Evidenze scientifiche dimostrano che già dopo 2 o 4 settimane di inattività si viene incontro a una riduzione della massima capacità di svolgere attività aerobiche. Questa è innanzitutto una conseguenza della riduzione della gittata cardiaca, ossia della capacità del cuore di spingere il sangue verso i tessuti periferici. Ma il detraining causa alterazioni anche nella funzionalità e nella struttura del muscolo: la sua densità capillare, la distribuzione delle fibre muscolari, gli enzimi muscolari, la sezione trasversale, la forza e la potenza muscolare vengono influenzate negativamente. Se poi l’inattività viene prolungata di numerose settimane il muscolo può arrivare a non disporre più delle sue caratteristiche funzionali e strutturali (atrofia muscolare).

Gradualità nella ripresa

Per contrastare l’emergenza epidemiologica da coronavirus gli italiani stanno quindi rinunciando non soltanto alla libertà ma anche a tutti i numerosi benefici derivanti dall’esercizio fisico. Una situazione che potrebbe avere delle gravi conseguenze: basti pensare che, secondo l’OMS (Organizzazione Mondiale della Sanità), uno stile di vita sedentario e la mancanza di attività fisica causano ogni anno ben 3,2 milioni di morti.

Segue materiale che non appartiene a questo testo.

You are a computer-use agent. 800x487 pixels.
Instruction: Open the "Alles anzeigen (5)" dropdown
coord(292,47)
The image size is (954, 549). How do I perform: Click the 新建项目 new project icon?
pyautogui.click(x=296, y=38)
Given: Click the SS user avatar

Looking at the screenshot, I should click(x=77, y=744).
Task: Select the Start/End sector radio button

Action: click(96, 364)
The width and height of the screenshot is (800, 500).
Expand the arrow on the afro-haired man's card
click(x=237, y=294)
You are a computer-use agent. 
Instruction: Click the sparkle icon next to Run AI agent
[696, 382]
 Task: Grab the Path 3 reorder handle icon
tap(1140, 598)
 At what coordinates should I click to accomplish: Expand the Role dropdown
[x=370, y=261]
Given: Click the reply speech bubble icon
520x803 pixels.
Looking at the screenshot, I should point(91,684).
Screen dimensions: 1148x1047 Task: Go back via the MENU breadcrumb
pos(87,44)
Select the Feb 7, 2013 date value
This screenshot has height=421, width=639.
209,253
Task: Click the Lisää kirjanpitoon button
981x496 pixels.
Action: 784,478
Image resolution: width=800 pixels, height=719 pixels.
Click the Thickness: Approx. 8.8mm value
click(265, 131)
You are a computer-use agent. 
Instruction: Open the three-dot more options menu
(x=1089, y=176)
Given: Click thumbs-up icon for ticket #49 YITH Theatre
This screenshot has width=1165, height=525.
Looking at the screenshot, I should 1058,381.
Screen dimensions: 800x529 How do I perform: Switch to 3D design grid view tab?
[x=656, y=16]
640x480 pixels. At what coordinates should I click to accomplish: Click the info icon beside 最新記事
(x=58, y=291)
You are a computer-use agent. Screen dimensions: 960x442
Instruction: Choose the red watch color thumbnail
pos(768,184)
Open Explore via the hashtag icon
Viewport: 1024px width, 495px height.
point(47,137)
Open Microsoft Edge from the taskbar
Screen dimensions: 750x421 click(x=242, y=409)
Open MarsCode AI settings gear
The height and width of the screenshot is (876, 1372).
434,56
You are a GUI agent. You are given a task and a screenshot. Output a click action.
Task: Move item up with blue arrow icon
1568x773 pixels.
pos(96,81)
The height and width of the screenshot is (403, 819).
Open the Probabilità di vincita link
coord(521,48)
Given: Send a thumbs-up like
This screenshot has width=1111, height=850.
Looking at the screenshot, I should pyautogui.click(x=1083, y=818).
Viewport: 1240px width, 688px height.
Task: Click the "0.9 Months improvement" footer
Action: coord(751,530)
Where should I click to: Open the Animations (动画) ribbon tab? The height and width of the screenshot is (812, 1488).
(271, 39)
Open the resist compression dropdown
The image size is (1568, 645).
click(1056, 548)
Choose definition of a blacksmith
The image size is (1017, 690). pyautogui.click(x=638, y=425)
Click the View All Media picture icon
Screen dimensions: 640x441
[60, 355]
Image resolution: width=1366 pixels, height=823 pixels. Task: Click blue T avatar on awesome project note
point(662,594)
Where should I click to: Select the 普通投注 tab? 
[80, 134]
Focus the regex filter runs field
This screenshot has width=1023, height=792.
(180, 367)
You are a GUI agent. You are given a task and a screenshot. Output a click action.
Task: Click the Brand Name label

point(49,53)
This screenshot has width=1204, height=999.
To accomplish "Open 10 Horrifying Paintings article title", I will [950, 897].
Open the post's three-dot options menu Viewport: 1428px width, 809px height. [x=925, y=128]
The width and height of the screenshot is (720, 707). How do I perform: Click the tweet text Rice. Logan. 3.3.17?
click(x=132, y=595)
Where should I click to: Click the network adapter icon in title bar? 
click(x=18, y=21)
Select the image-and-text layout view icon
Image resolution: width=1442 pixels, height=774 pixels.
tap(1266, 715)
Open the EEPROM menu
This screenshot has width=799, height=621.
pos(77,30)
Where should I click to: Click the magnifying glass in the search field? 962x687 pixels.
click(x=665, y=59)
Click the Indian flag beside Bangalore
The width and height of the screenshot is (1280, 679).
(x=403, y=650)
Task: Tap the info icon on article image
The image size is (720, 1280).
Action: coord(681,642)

Per limitare i danni è quindi fondamentale rimanere il più possibili attivi, anche attraverso delle brevi sessioni di ginnastica dolce, e mantenere un corretto stile di vita. Al termine di questo periodo di movimento ridotto è poi importante riprendere l’attività fisica con le dovute cautele e in maniera graduale. Una regola che deve valere anche per gli atleti professionisti, perché anche loro dovranno tenere conto degli effetti del detraining.